Collected data
Start of Block
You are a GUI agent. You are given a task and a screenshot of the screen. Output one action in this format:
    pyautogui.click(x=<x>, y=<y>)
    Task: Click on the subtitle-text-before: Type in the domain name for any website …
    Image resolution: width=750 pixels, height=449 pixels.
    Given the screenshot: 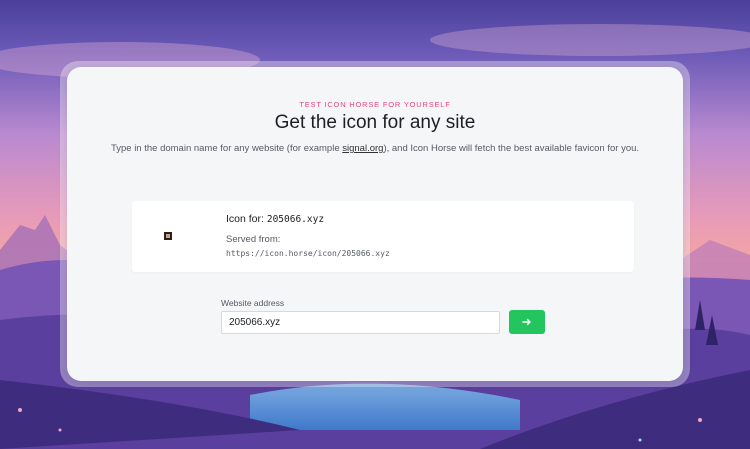 What is the action you would take?
    pyautogui.click(x=226, y=148)
    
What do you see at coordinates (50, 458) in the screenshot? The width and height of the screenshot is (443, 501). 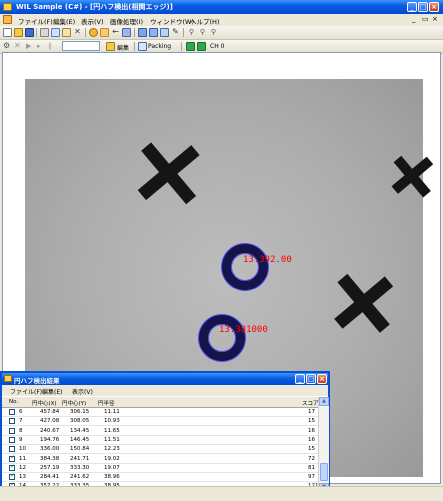 I see `cell-x: 384.38` at bounding box center [50, 458].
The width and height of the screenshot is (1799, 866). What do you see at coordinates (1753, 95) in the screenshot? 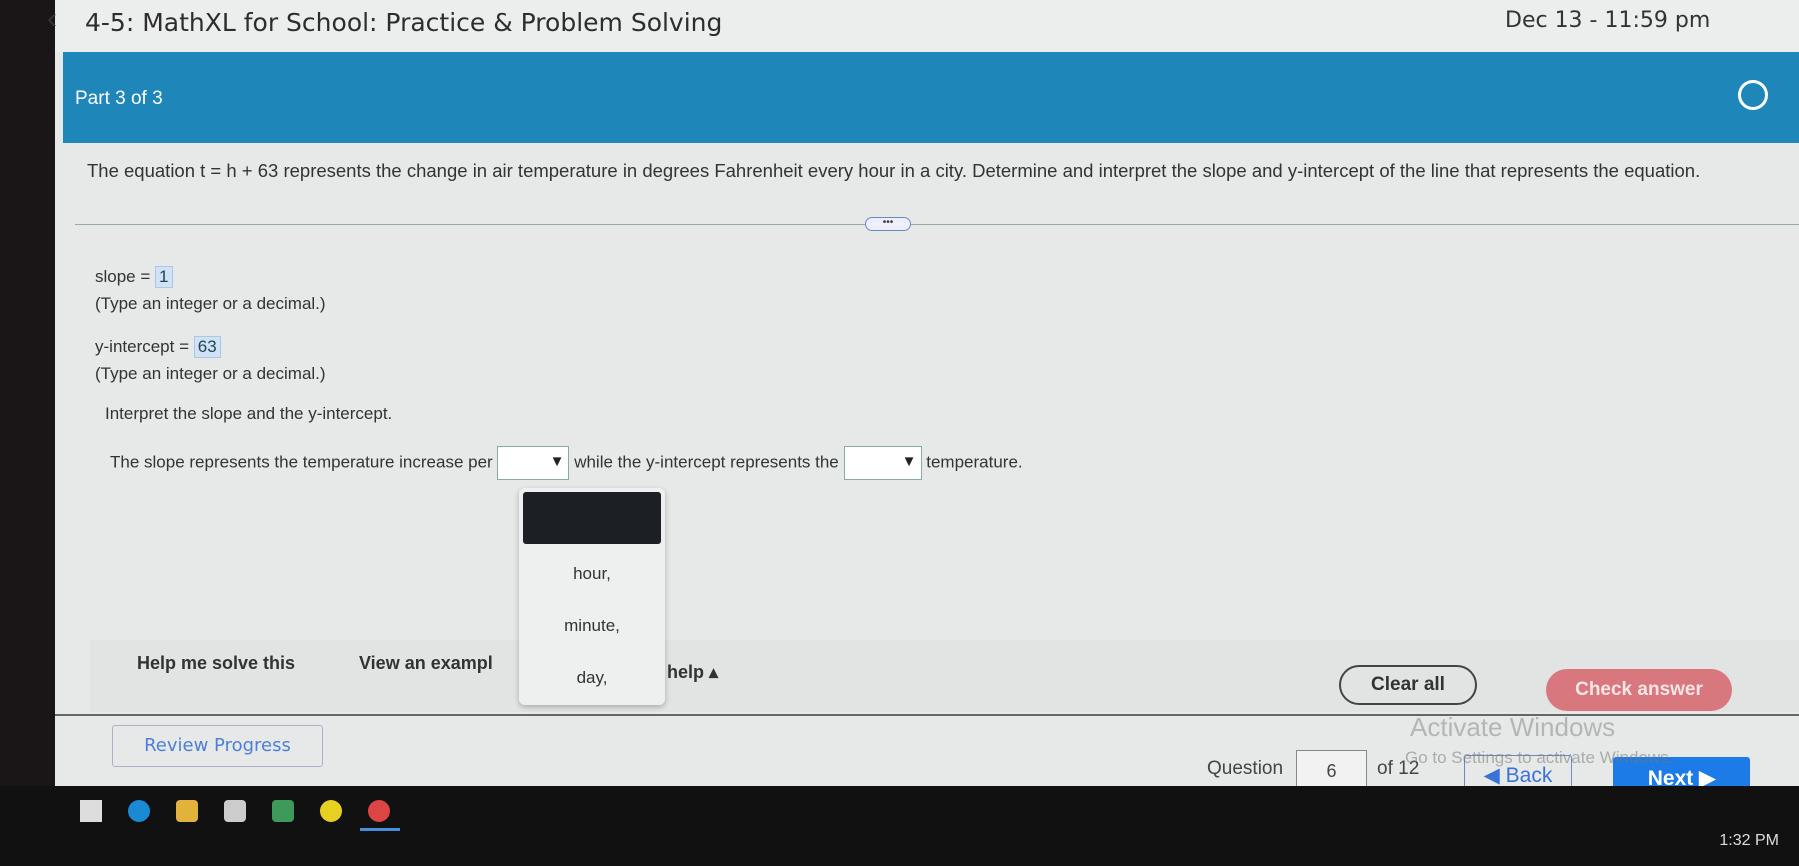
I see `gear-icon` at bounding box center [1753, 95].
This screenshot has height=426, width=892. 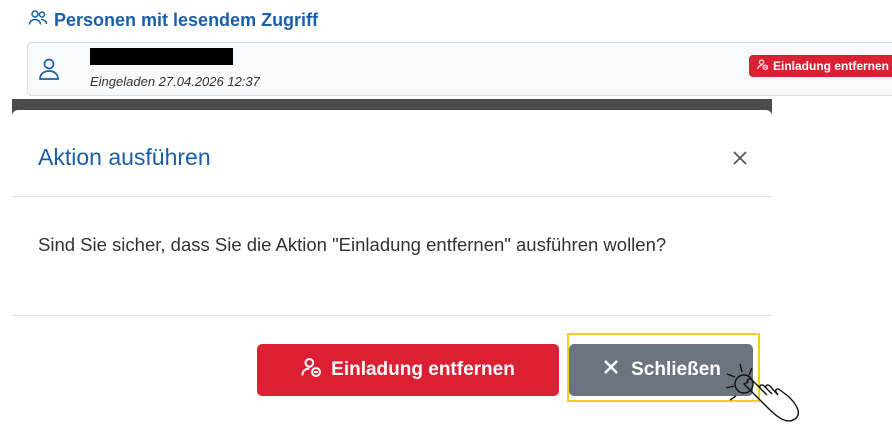 I want to click on users-icon, so click(x=38, y=20).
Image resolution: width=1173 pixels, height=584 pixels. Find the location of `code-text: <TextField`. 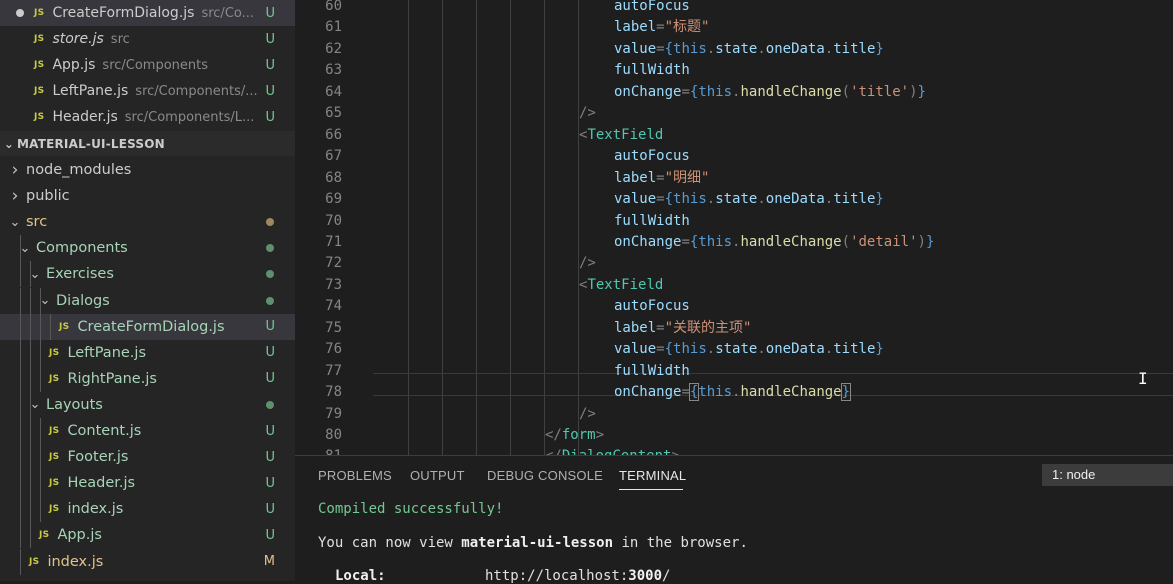

code-text: <TextField is located at coordinates (621, 286).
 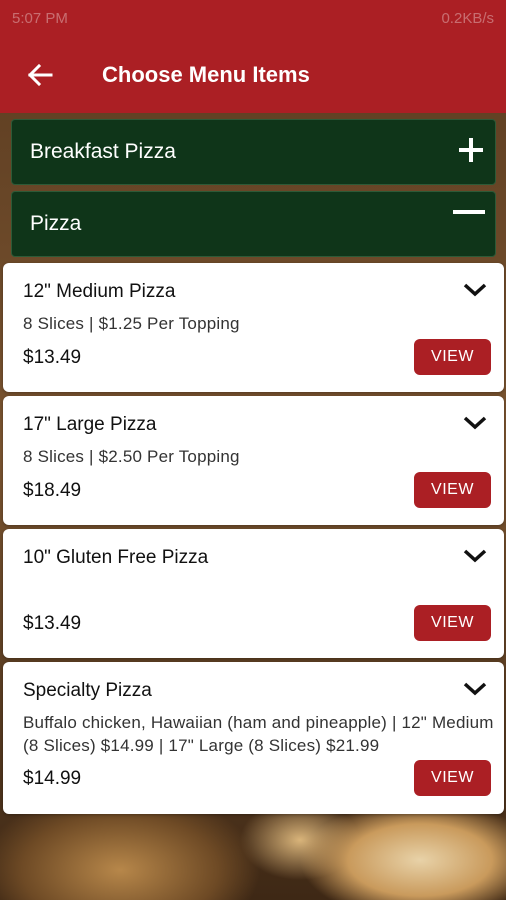 I want to click on status-time: 5:07 PM, so click(x=40, y=18).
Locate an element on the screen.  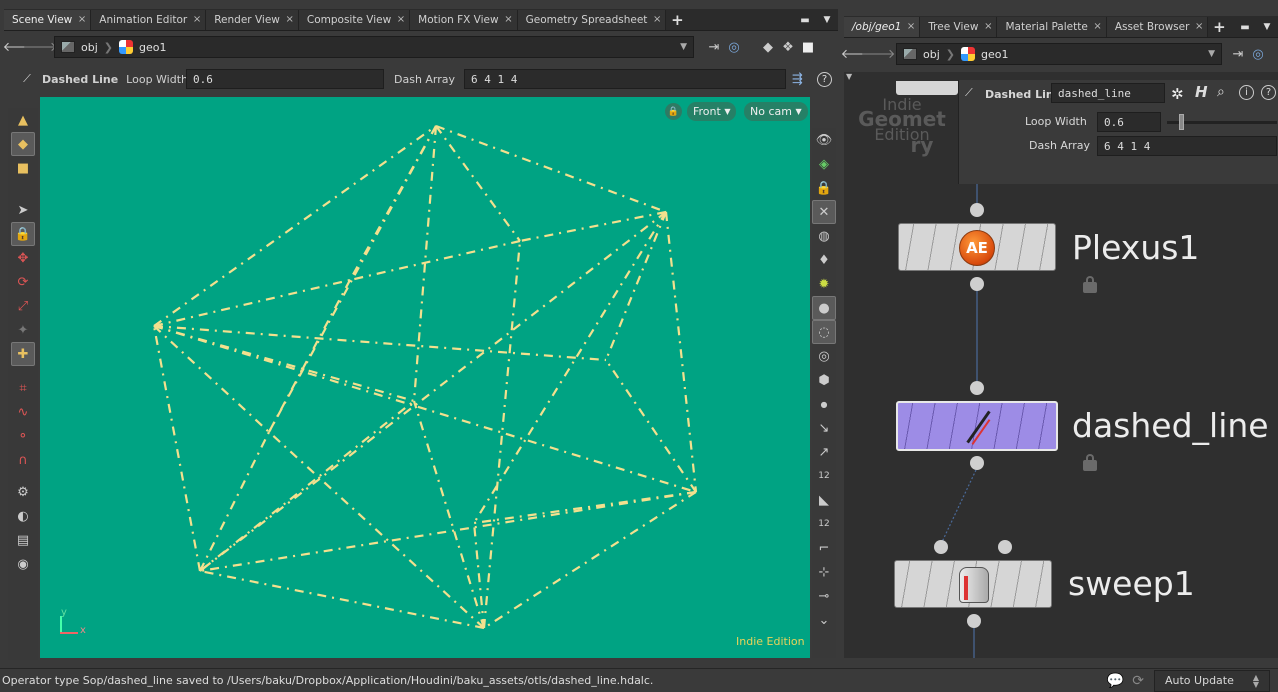
magnet-icon: ∩ is located at coordinates (23, 460).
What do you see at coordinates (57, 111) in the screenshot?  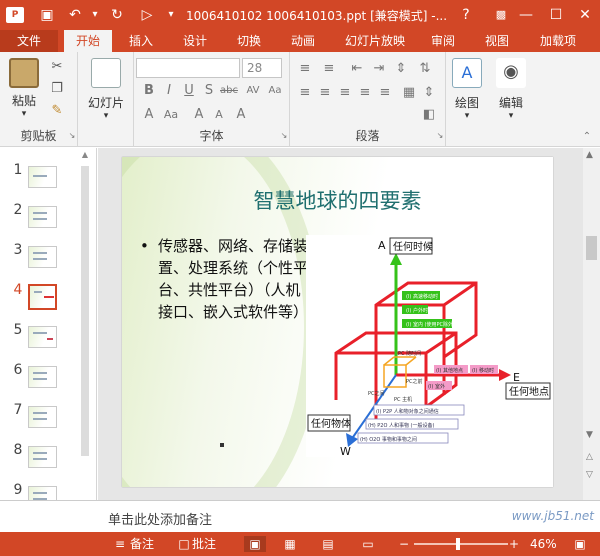 I see `format-painter-icon: ✎` at bounding box center [57, 111].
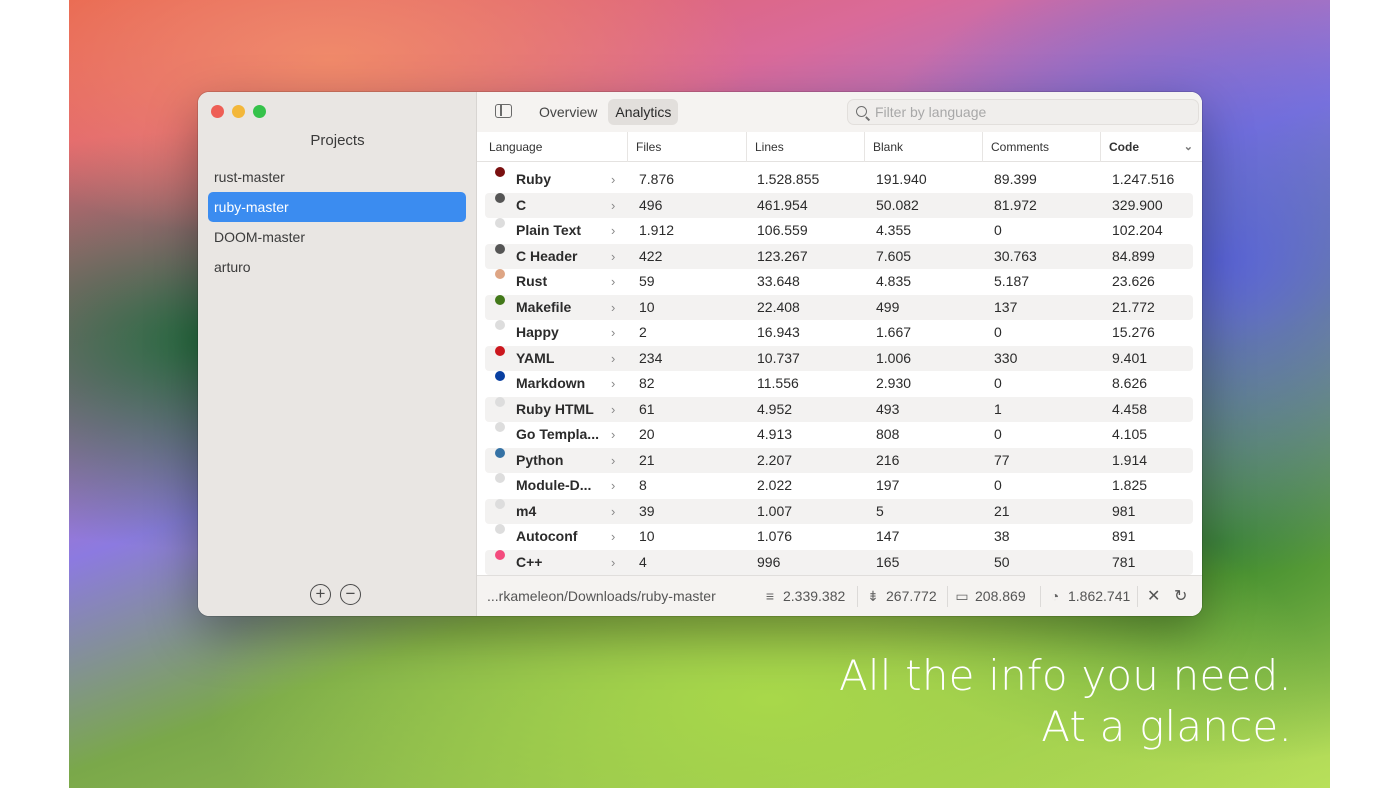 The image size is (1400, 788). Describe the element at coordinates (1000, 596) in the screenshot. I see `stat-comments-value: 208.869` at that location.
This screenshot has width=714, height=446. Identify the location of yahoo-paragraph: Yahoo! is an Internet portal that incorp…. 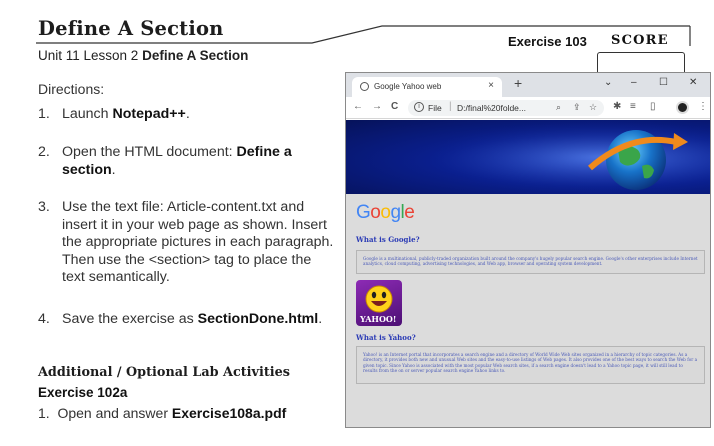
(530, 365).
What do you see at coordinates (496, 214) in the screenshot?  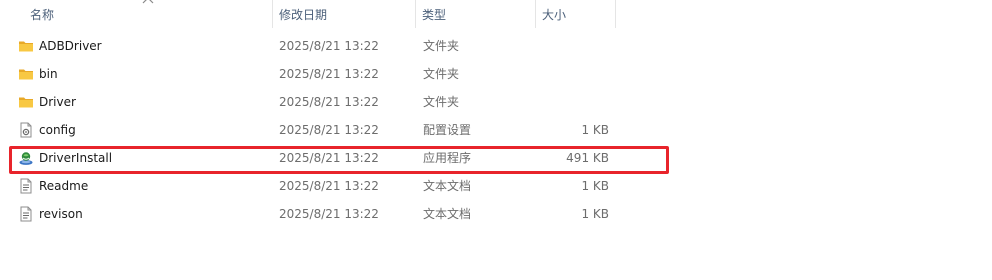 I see `file-row: revison 2025/8/21 13:22 文本文档 1 KB` at bounding box center [496, 214].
End of Block
Copy out the lines from the one containing "Image resolution: width=1173" up to and including the one containing "magnet-icon: ∩ is", leaving the pictures out.

_Answer to this exercise_.
Image resolution: width=1173 pixels, height=584 pixels. Find the location of `code-text: <TextField`. 

code-text: <TextField is located at coordinates (621, 286).
  I want to click on status-time: 5:07 PM, so click(x=40, y=18).
Locate an element on the screen.  
magnet-icon: ∩ is located at coordinates (23, 460).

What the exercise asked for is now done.